California’s Water Problems Continue as Depleted Groundwater Causes Subsidence and Canal Failure
07/20/2018
A+
|
a-
Print Friendly and PDF

Water supply continues to be a worrisome thing in California, where the memory of the historic five-year drought remains strong. Now we learn that the drought plus overuse of groundwater has caused so much subsidence in the Central Valley that a large stretch of a gravity-run canal no longer works.

California’s land subsidence has been worsening for years, and the ground apparently hasn’t stopped sinking just because we’ve had a couple years with rain.

The state is environmentally overpopulated at nearly 40 million persons, particularly regarding water. Plus, California has the nation’s highest proportion of foreign-born at 27 percent.

Below, the Sacramento Bee front-paged the canal-failure story a few days ago, because water supply is serious news in California.

http://www.limitstogrowth.org/ltg-uploads/2018/07/CaliforniaValleySinkingCripplingWaterDelivery-fpSACBul14-18.png

Naturally, it will cost a fortune to fix the 152-mile canal — a cool $350 million.

The Valley floor is sinking, and it’s crippling California’s ability to deliver water, Sacramento Bee, July 13, 2018

Completed during Harry Truman’s presidency, the Friant-Kern Canal has been a workhorse in California’s elaborate man-made water-delivery network. It’s a low-tech concrete marvel that operates purely on gravity, capable of efficiently piping billions of gallons of water to cities and farms on a 152-mile journey along the east side of the fertile San Joaquin Valley.

Until now.

The Friant-Kern has been crippled by a phenomenon known as subsidence. The canal is sinking as the Valley floor beneath it slowly caves in, brought down by years of groundwater extraction by the region’s farmers.

Along a 25-mile stretch of Tulare County rich with grapevines and pistachio trees, the canal has fallen so far — a dozen feet since it opened in 1951 — that it has lost more than half of its carrying capacity downstream from the choke point. Water simply can’t get through like it’s supposed to.

“It ponds up; you lose capacity and that ability to move water through the system,” said Douglas DeFlitch, chief operating officer at the Friant Water Authority. The authority operates the canal for the U.S. Bureau of Reclamation’s Central Valley Project.

Although subsidence has been a problem for decades, it accelerated as groundwater pumping expanded during the recent drought.
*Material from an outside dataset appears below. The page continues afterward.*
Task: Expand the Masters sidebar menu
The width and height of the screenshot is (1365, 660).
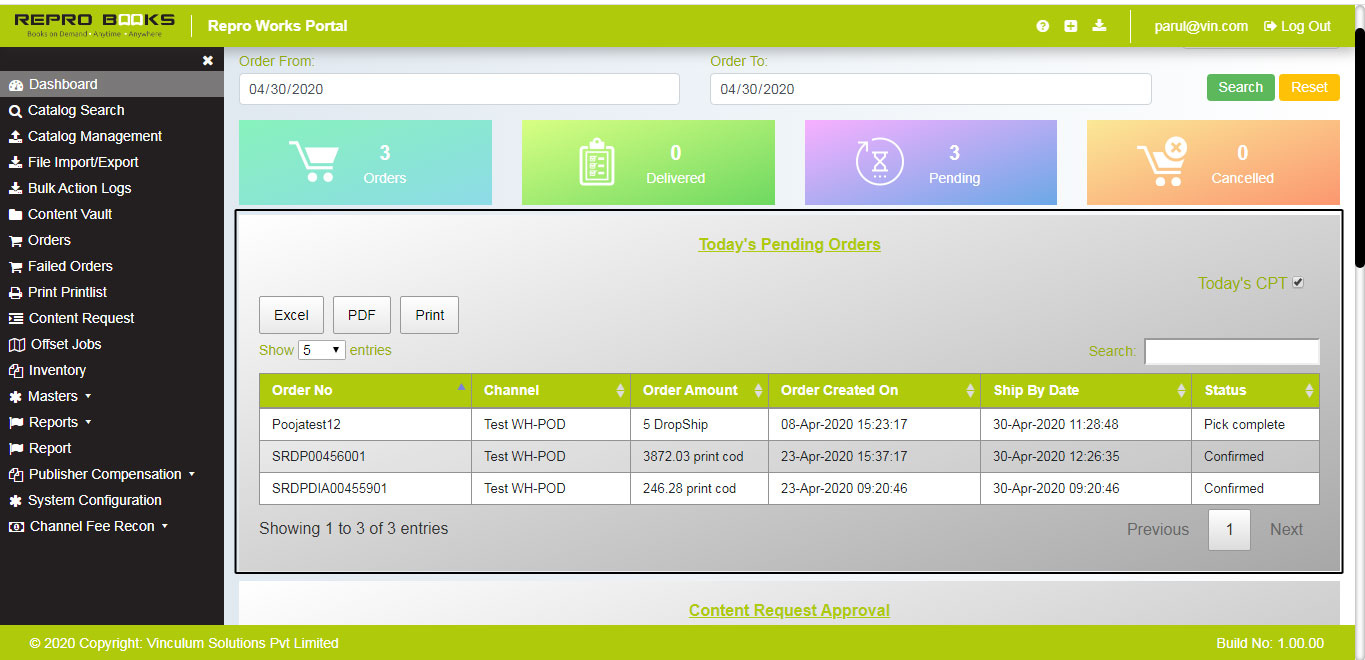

Now it’s reaching a crisis point on the Friant-Kern, and California voters are being asked to fix it.

A proposition on the November ballot would raise billions of dollars for a variety of water projects around the state, including roughly $350 million to repair the Friant-Kern.
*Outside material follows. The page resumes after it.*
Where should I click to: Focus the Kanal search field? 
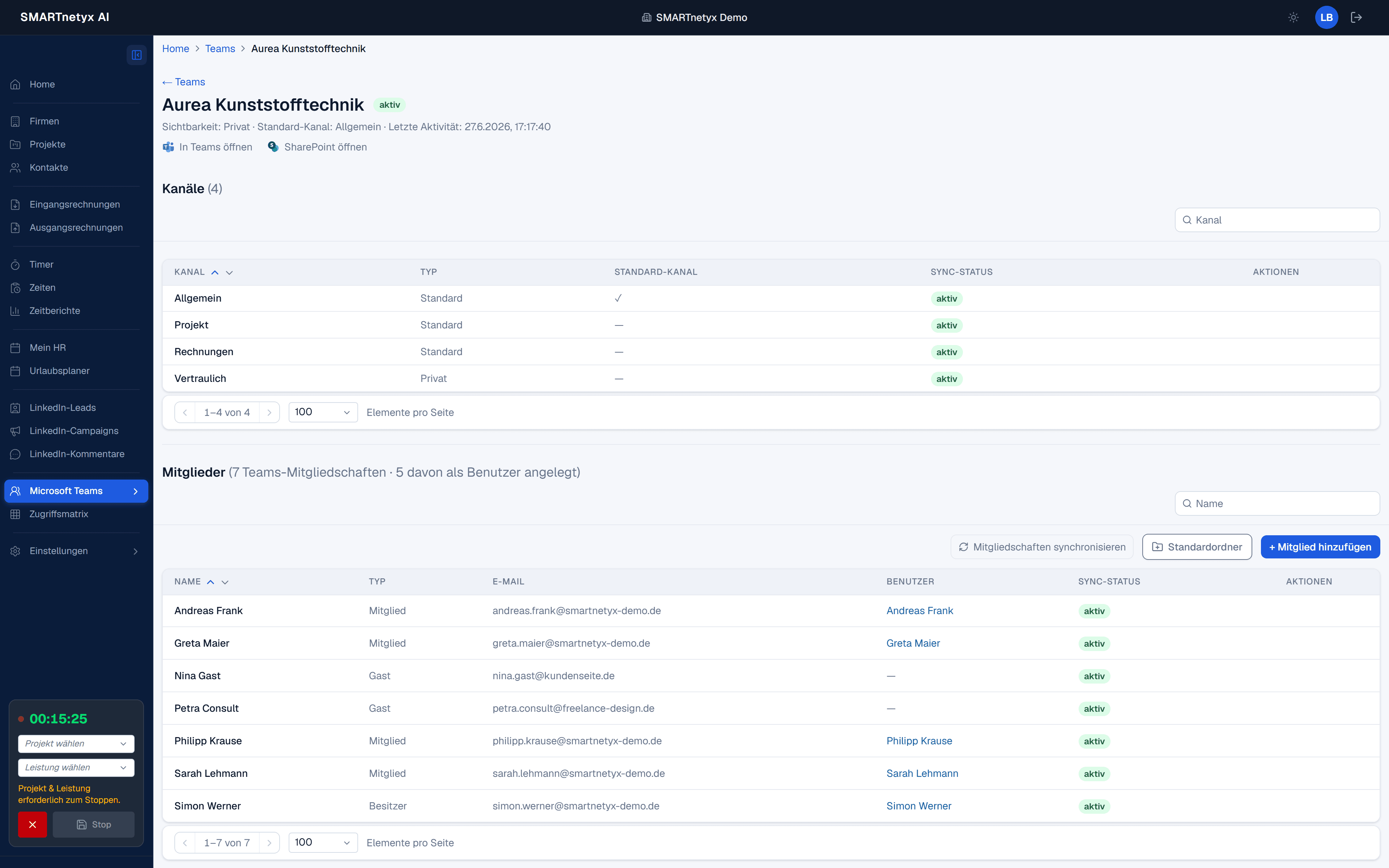click(x=1277, y=220)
Proposition sponsor Gerald Meral, a prominent environmentalist, said it’s in Californians’ interests to ensure the flow of water to the east side of the Valley. The Friant-Kern brings water to the city of Fresno, numerous small towns and 17,000 farmers.

“Keeping 1 million acres of land in the Friant service area (in production) is a public good,” said Meral, a former deputy secretary of the state Natural Resources Agency.

So far no organized opposition has emerged to Meral’s proposition.

The Friant-Kern’s woes illustrate the enduring nature of California’s water problems. The epic five-year drought is officially over, but not everywhere. Gov. Jerry Brown’s 2017 declaration ending the drought omitted four counties where groundwater has been severely depleted: Fresno, Tulare, Kings and Tuolumne. The stricken canal serves two of those counties, Fresno and Tulare, along with Kern County.

It’s a problem that feeds on itself. If the canal can’t do its job, farmers downstream likely will pump more groundwater during dry years. A 2014 state law, the Sustainable Groundwater Management Act, requires farmers to rein in their pumping, but the restrictions don’t fully kick in until 2040. Because farmers use some of the water from the canal to replenish groundwater, fixing the Friant-Kern would help coax the aquifers back to health.

During the drought, groundwater became a lifeline in this part of the Valley. Friant area farmers normally get water from the San Joaquin River, stored behind Friant Dam, but reservoir levels fell so low that the Central Valley Project didn’t deliver a drop of river water to Friant farmers in 2014 and 2015.